### [The input]
= = =

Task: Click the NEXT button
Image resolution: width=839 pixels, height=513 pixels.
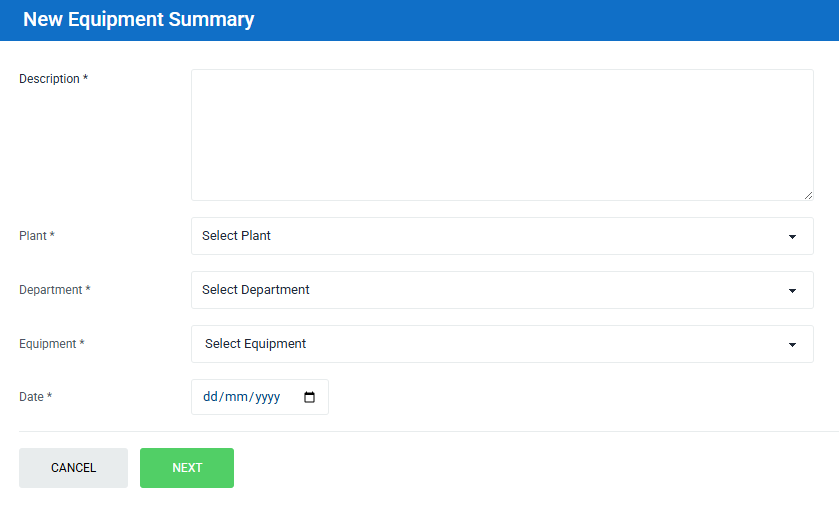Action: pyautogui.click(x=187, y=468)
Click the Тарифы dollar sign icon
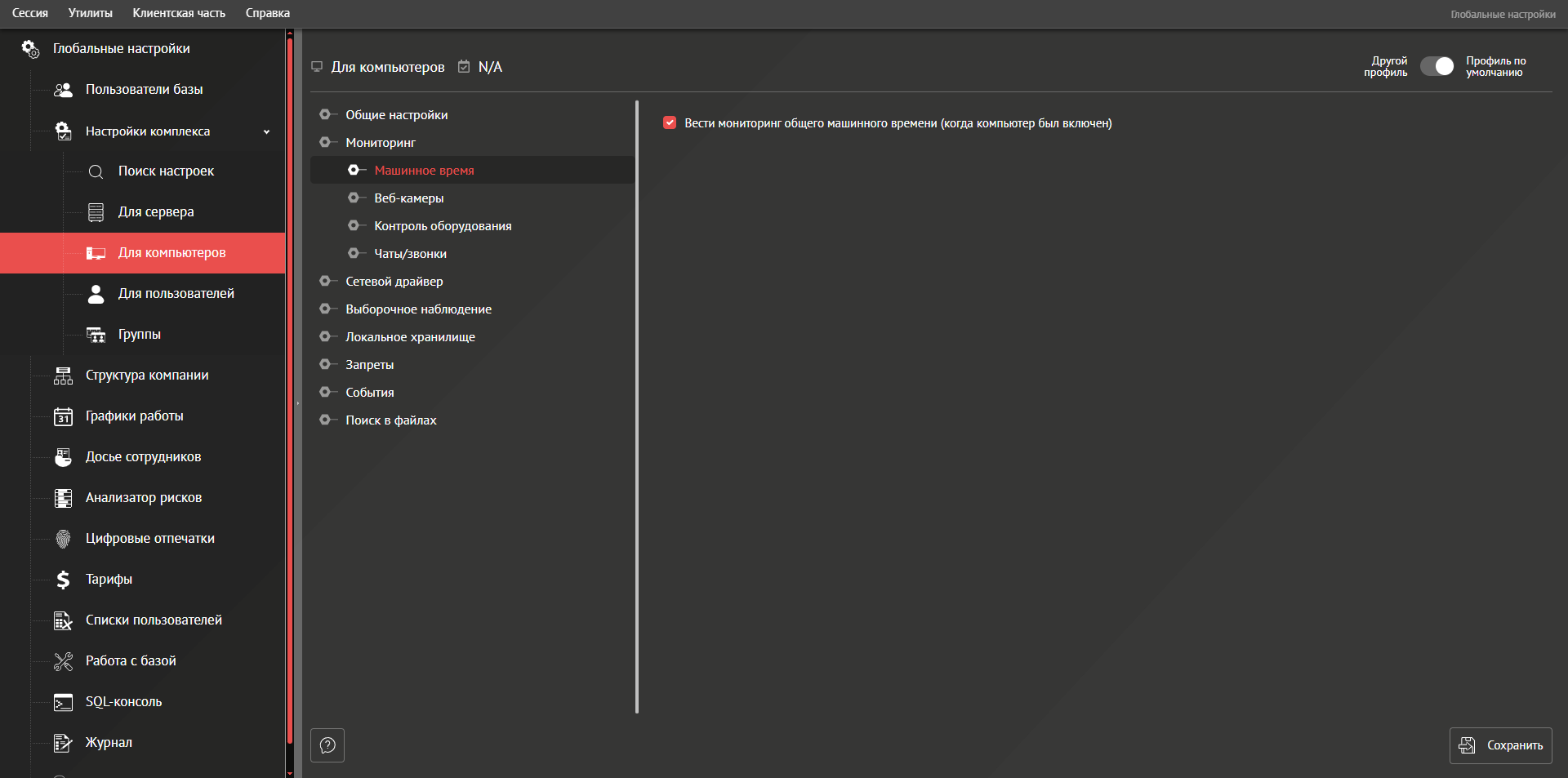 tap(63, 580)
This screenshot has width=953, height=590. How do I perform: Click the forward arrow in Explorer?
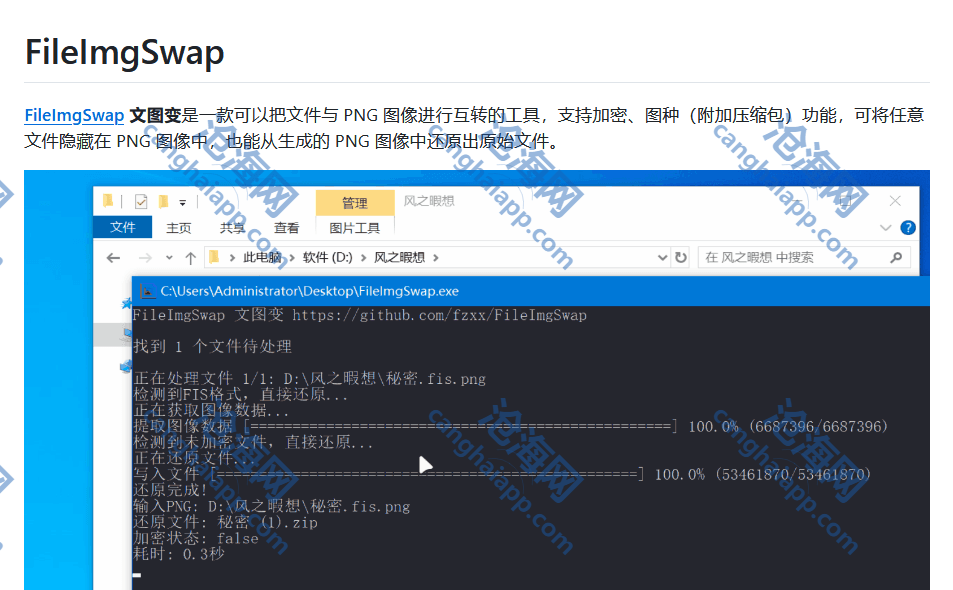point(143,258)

= = =

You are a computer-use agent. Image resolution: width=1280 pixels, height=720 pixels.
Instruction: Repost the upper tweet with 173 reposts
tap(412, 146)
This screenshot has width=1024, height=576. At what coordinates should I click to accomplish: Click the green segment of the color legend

= = =

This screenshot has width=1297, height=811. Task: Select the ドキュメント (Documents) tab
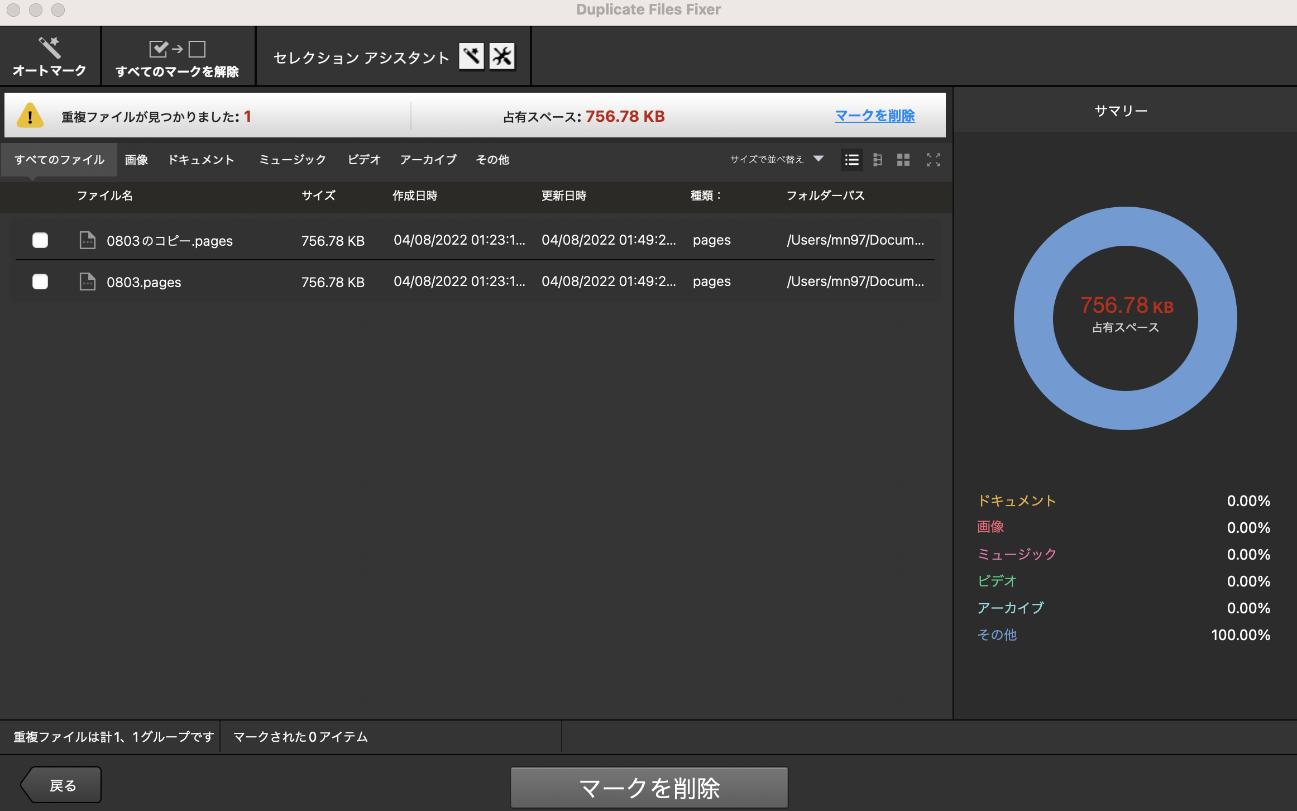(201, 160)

= = =

### [Action item]
Among the records above, repeat exactly the line with "Instruction: Repost the", the line with "This screenshot has width=1024, height=576.", and every line in between, and only those.

### [Exercise solution]
Instruction: Repost the upper tweet with 173 reposts
tap(412, 146)
This screenshot has width=1024, height=576. At what coordinates should I click to accomplish: Click the green segment of the color legend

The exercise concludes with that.